月替わりでお楽しみいただけるカカオクリュのシーズナルフレーバー。1月はベリーズ産カカオのクリュにフランス産さくらんぼの甘酸っぱい風味が広がる「フォレ・ノワール」が登場しています。
ヨーロッパの深く”黒い森”をイメージした「フォレ・ノワール」
「フォレ・ノワール(Fôret noire)」とは、フランス・アルザス地方の郷土菓子のこと。
その起源はドイツの伝統的なケーキ「シュヴァルツヴェルダー・キルシュトルテ(Schwarzwälder Kirschtorte)」、日本語で「黒い森のさくらんぼケーキ」にさかのぼります。
ドイツ南西部・バーデン=ヴュルテンベルク州に位置する森林地帯「シュバルツヴァルト(黒い森)」。南北約160kmにも広がるこの森一帯には、もみの木やトウヒなどの針葉樹が生い茂り、遠くから眺めると黒っぽく見えることからその名がついたとされています。
美しく深いこの森は、「赤ずきん」や「ヘンゼルとグレーテル」「白雪姫」などグリム童話の舞台となったともいわれています。どこか神秘的な雰囲気に吸い込まれてしまいそう。
こちらが「フォレ・ノワール」。黒い森をイメージしたココア入りのスポンジ生地と生クリーム、さくらんぼのコンポートで構成されています。「シュバルツヴァルト(黒い森)」はさくらんぼの産地としても有名な土地。さらにトッピングとして落ち葉に見立てたチョコレートコポー(削りチョコレート)をあしらい、生地に染み込ませたさくらんぼのリキュール「キルシュ」で、きりっと大人の味わいに仕上げています。
もともとはドイツ生まれのお菓子でしたが、国境を接するフランスにやがて広まり「フォレ・ノワール(黒い森)」として広く親しまれてきました。
伝統菓子から着想を得て生まれた限定カカオクリュ
1月のシーズナルフレーバー「フォレ・ノワール」は、甘酸っぱいさくらんぼとチョコレートが特徴の伝統菓子からインスピレーションを得て作られました。この特別なカカオクリュのためにカカオロジストが選んだのはベリーズ産カカオ豆。フルーティーで程よい酸味が感じられるカカオです。
ルビーのように真っ赤なさくらんぼ「グリオット」は、アメリカンチェリーをぎゅっと濃縮したような濃厚で爽やかな酸味が特徴。チョコレートと相性が良く「フォレ・ノワール」に欠かせない素材です。
シーズナルフレーバーのパッケージには「Limited」の文字が。さりげない特別感に味わう前からワクワクが高まります。
蓋を開けるとまず目に飛び込んでくるのは、たっぷりの削りチョコレート「チョコレートコポー」。森に幾重にも積み重なった落ち葉を想起させます。雪をイメージした粉糖が冬らしい印象に。
スプーンですくうと、真っ白なシャンティイソース、その下にはベリーズ産カカオを使ったチョコムースが現れます。深く積もった雪のようなシャンティイは軽やかで甘さ控えめ。
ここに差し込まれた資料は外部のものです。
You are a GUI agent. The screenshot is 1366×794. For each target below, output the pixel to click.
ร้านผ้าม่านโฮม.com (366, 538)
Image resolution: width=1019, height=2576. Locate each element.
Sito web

ふわっと舌触りなめらかなチョコムースはすっきりとした酸味が感じられ、さくらんぼのリキュール「キルシュ」がほんのりと香ります。
さらに食べ進めていくと、中央にはごろっと大きなグリオットのコンポートが。果肉の甘酸っぱさとシャンティイソースのまろやかさ、濃厚なグリオットソースが重なり合い、味にメリハリが生まれます。鮮やかなチェリーレッドの色合いに気持ちが浮き立つよう。
サイドにちりばめられたグリオットのシロップ漬けも存在感があり、彩りのアクセントに。もちろん、クリュ、ソース、ムース、チョココポーといったカカオのデクリネゾン (déclinaison:一つの素材に複数の調理法を施して、異なる食感や味を楽しむ表現方法)も楽しめます。
一口味わうごとにさまざまな表情を魅せる「フォレ・ノワール」。カカオとグリオット、キルシュの風味が余韻と奥行きをもたらし、まるでケーキを食べているような一品です。
1月シーズナルフレーバーの「フォレ・ノワール」は定期便でのみお楽しみいただけます。ぜひ召し上がってみてください。